▸ **WHAT THE EXERCISE ASKS**: Your answer should consist of the lines in the following data that contain "computer".

Items listed in a dataset
__________

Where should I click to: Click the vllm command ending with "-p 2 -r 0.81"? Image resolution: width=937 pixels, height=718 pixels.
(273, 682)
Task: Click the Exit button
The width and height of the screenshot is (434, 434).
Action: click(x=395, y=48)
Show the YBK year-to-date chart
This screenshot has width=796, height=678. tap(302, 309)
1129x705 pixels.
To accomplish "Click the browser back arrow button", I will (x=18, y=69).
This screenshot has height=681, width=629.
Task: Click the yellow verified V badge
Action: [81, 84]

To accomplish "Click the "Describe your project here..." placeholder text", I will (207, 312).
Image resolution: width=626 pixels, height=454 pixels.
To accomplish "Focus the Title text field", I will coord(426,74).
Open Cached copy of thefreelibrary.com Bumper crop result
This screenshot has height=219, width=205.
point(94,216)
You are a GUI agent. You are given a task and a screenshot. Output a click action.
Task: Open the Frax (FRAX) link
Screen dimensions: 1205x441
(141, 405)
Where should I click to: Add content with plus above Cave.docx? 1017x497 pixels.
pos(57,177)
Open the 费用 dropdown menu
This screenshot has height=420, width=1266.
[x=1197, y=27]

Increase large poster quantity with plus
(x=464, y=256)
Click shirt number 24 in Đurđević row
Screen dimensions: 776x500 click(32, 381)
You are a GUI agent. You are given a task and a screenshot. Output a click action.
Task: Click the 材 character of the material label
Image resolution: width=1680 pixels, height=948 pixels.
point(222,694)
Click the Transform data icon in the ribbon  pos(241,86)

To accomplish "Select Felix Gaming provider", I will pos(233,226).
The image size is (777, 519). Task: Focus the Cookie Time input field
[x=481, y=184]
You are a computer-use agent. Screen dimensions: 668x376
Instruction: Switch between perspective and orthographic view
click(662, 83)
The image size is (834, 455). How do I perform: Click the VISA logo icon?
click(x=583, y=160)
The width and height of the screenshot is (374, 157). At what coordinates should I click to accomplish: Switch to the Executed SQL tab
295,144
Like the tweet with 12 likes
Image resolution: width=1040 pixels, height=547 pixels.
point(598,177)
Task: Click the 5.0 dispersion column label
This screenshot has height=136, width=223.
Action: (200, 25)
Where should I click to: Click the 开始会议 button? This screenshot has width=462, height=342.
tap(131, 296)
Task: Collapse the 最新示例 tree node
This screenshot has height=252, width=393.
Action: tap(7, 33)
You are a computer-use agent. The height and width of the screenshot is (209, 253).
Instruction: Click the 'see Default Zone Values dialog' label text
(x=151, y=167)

__________

▸ **REPLY**:
You are a computer-use agent. Screen dimensions: 668x376
You are a computer-use agent. The height and width of the screenshot is (209, 253).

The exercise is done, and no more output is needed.